Your objective: Copy out each of the records below, character for character, leaving nothing out.

Information supplied:
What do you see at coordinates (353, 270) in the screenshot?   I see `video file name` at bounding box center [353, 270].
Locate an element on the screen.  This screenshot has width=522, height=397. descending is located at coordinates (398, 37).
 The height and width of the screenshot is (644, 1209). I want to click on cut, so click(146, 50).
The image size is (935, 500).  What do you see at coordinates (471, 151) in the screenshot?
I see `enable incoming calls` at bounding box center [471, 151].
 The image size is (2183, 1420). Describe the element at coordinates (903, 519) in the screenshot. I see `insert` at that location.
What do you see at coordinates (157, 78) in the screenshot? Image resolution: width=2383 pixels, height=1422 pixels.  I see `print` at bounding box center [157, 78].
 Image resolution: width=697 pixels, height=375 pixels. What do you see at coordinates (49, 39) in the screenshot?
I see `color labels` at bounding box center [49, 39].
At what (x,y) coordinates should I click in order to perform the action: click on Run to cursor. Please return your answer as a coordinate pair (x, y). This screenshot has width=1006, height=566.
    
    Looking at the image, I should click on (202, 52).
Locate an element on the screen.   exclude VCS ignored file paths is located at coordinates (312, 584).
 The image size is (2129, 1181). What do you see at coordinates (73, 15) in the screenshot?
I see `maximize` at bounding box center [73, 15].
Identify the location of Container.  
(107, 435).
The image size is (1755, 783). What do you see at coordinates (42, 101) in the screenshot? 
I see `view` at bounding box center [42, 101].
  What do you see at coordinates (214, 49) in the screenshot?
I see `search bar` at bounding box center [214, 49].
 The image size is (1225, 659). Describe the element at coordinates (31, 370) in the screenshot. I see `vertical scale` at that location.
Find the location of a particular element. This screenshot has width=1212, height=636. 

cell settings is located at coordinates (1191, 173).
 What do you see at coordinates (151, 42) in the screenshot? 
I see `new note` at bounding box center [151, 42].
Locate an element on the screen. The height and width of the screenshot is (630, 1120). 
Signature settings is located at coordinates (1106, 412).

Correct result:
What do you see at coordinates (353, 270) in the screenshot?   I see `video file name` at bounding box center [353, 270].
Locate an element on the screen.  This screenshot has width=522, height=397. descending is located at coordinates (398, 37).
 The height and width of the screenshot is (644, 1209). I want to click on cut, so click(146, 50).
The image size is (935, 500).  What do you see at coordinates (471, 151) in the screenshot?
I see `enable incoming calls` at bounding box center [471, 151].
 The image size is (2183, 1420). Describe the element at coordinates (903, 519) in the screenshot. I see `insert` at that location.
What do you see at coordinates (157, 78) in the screenshot? Image resolution: width=2383 pixels, height=1422 pixels.  I see `print` at bounding box center [157, 78].
 Image resolution: width=697 pixels, height=375 pixels. What do you see at coordinates (49, 39) in the screenshot?
I see `color labels` at bounding box center [49, 39].
At what (x,y) coordinates should I click in order to perform the action: click on Run to cursor. Please return your answer as a coordinate pair (x, y). This screenshot has width=1006, height=566.
    
    Looking at the image, I should click on (202, 52).
Locate an element on the screen.   exclude VCS ignored file paths is located at coordinates (312, 584).
 The image size is (2129, 1181). What do you see at coordinates (73, 15) in the screenshot?
I see `maximize` at bounding box center [73, 15].
Identify the location of Container.  
(107, 435).
The image size is (1755, 783). What do you see at coordinates (42, 101) in the screenshot? 
I see `view` at bounding box center [42, 101].
  What do you see at coordinates (214, 49) in the screenshot?
I see `search bar` at bounding box center [214, 49].
 The image size is (1225, 659). Describe the element at coordinates (31, 370) in the screenshot. I see `vertical scale` at that location.
Find the location of a particular element. This screenshot has width=1212, height=636. 

cell settings is located at coordinates (1191, 173).
 What do you see at coordinates (151, 42) in the screenshot? 
I see `new note` at bounding box center [151, 42].
Locate an element on the screen. The height and width of the screenshot is (630, 1120). 
Signature settings is located at coordinates (1106, 412).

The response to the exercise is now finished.